C’est le marché du grand village. Mâadith est ahurie, joyeuse et apeurée, devant une cohue d’hommes et de bêtes. Entre les burnous jaunâtres, effilochés, les feutres ou les casques des colons circulent. A l’écart des groupes qui trafiquent, un vieux Kabyle vend de la neige, prise aux grottes du Djurdjura, pour rafraîchir l’eau ou le petit-lait dont se désaltèrent les clients d’un café maure. Il y a des gens qui discutent ou se battent et d’autres qui échangent les saluts ou le baiser du respect, les lèvres effleurant l’épaule.
— O ma sœur, dit Ouali, attends-moi ici, je te prie.
Mâadith obéit. Tranquille, presque rassurée, elle le regarde s’éloigner dans la foule où il glisse et s’insinue comme un vif lézard parmi les pierres. Elle attend. N’ayant jamais compté les heures, elle ne sait pas que le temps passe. Peu à peu, la place du marché s’élargit et se vide. Des chapelets d’hommes s’égrènent le long des chemins. Le bruit du sabot des mules s’éteint dans la poussière et l’éloignement. Les petits ânes, lourdement chargés de cavaliers aux longues jambes nues, au large chapeau de palmier-doum tressé, disparaissent derrière les lauriers-roses de la vallée. Dans la plainte des essieux violentés par la traversée des thalwegs, au trot des chevaux ébouriffés, les carrioles des colons regagnent les fermes. A son tour, le vendeur de neige s’en est allé. La place du marché est déserte.
Assise sur la terre, Mâadith pleure tout doucement. Elle ne pense à rien, elle n’a pas peur, mais son isolement et son immobilité la déconcertent. Elle n’ose pas se mouvoir dans ce lieu si différent du haut-plateau familier où broutaient les chèvres. La nuit vient et se prolonge comme l’absence de Ouali. Mâadith s’endort…
— Réveille-toi, fille, réveille-toi !
L’enfant ouvrit ses yeux troubles. Une face de vieille femme, égratignée de rides terreuses, se penchait sur son petit visage étonné. L’aube dégageait à peine de l’ombre la silhouette des eucalyptus et des maisons.
— Fille, lève-toi.
Mâadith, examinant l’inconnue, demanda :
— O vieille, est-ce Ouali mon frère qui t’envoie ?
— Ton frère Ouali ? Je ne sais rien sur lui.
— Il est grand. Il se bat fort ; il s’est battu même avec des singes dans la forêt de cèdres, et les singes font peur à beaucoup d’hommes. Il m’avait dit de l’attendre…

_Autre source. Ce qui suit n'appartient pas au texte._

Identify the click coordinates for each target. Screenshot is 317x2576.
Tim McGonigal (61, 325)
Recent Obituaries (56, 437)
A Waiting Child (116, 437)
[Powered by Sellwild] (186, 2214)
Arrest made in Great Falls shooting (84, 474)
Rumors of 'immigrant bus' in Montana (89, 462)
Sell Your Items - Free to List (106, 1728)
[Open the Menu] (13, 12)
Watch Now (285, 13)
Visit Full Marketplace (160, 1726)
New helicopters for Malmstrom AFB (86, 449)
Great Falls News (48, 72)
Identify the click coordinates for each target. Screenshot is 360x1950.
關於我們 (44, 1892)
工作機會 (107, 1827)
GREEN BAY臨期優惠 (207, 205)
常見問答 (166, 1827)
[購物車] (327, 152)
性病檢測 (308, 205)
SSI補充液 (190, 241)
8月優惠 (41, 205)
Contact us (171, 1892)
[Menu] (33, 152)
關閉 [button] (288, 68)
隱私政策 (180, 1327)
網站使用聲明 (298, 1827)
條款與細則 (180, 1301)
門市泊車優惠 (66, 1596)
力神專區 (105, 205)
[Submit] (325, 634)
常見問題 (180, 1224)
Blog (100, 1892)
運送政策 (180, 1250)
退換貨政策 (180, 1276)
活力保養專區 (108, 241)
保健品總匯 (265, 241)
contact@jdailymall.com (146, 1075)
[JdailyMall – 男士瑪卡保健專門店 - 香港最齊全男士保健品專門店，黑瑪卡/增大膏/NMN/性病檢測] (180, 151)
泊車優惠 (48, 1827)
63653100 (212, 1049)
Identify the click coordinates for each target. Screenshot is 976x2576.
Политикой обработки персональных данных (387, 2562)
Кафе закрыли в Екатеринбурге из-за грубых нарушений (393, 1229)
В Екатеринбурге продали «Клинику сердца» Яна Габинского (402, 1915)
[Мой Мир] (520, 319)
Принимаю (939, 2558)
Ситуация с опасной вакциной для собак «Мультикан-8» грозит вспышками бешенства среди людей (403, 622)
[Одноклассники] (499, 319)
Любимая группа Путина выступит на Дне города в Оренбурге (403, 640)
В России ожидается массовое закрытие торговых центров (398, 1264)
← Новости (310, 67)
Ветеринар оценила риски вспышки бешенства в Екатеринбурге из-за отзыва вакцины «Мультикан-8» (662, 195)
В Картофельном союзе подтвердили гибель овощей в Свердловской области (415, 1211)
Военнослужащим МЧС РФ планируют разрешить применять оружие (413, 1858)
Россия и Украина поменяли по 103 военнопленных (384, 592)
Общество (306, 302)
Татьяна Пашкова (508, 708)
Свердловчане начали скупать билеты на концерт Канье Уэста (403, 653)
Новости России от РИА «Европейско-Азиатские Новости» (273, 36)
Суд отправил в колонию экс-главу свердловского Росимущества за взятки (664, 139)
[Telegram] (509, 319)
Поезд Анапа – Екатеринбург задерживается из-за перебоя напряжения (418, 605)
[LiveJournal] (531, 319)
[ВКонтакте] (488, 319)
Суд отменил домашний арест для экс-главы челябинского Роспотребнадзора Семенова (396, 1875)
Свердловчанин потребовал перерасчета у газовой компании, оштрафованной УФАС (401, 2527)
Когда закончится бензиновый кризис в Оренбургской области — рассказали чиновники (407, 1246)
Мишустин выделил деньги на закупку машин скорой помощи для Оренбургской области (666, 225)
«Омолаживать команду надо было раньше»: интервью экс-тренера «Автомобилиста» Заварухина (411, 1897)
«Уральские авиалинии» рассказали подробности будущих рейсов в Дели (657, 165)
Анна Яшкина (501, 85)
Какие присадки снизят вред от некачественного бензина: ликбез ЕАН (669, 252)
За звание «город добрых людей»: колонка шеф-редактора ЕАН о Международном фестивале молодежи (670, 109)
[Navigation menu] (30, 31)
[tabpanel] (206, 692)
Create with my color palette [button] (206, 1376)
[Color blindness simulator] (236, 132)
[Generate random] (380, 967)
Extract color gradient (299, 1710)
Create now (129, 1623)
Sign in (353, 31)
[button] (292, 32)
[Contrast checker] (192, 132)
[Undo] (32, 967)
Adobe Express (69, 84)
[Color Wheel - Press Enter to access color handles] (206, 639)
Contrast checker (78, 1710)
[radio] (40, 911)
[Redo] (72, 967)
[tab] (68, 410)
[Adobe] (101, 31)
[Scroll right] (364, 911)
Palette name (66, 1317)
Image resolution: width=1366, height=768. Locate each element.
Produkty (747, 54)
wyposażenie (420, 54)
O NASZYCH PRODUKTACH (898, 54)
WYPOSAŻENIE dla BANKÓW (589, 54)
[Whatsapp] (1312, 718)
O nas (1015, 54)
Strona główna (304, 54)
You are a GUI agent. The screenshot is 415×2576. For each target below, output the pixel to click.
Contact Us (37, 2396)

— Il est parti ! Le prophète sait s’il reviendra. Ton père et ta mère que sont-ils ?
— Ils sont morts.
— Où est ton village ?
— Dans la montagne.
— O la montagnarde tombée sur la plaine, te voici pareille à une graine jetée dans les champs ! Qui saura où tu te trouves, ô la toute petite ? Quel jour d’entre les jours reviendra ton frère ? Mais viens chez moi attendre son retour ; tu conduiras mon fils, l’aveugle Amar, et je te nourrirai.
Mâadith suivit cette femme qui lui fit place dans une cellule étroite, formée par un lambeau de toile, au fond d’un caravansérail où deux chiens maigres hurlaient à tout venant, où quelques dromadaires étiraient leurs fantastiques formes. Les chameliers trouvèrent la petite jolie et le dirent à la vieille qui riposta par des injures, mais sans colère…
Les jours suivants, Mâadith errait de marché en marché, de village en village, au hasard des routes, à travers un monde inconnu. La main lourde de l’aveugle Amar pesait sur son épaule. Il mendiait, invoquant Sidi Abd-el-Kader-Djilani d’une voix rude et livrant au soleil et aux mouches sa face trouée de petite vérole où roulaient inlassablement des yeux sans regard.
Mâadith vécut entre ces deux êtres, la mère et le fils. Elle vécut comme ils le voulurent, ne réfléchissant pas et n’ayant point de révoltes. Elle ne souffrait que d’une souffrance animale : quelque douleur physique, la fatigue, la soif ou la faim. Elle n’avait pas appris à jouir et se contentait d’exister passivement, soumise à des gestes de la vie qui n’étaient plus un mystère pour les petits bergers des hauts pâturages et qu’elle acceptait, semblable à ses sœurs de race, fleurs humaines qui croissent vite, devenant femme avant d’avoir cessé d’être enfant.
Il advint à Mâadith de rencontrer des gens du village d’Ighli. Ils se souciaient peu d’elle ; mais, par eux, elle apprit que son frère Ouali était parti pour les villes du littoral, avec d’autres gamins qui émigraient vers les ports ou les grandes cultures du Tell, allant gagner leur vie hors de la sévère et âpre montagne.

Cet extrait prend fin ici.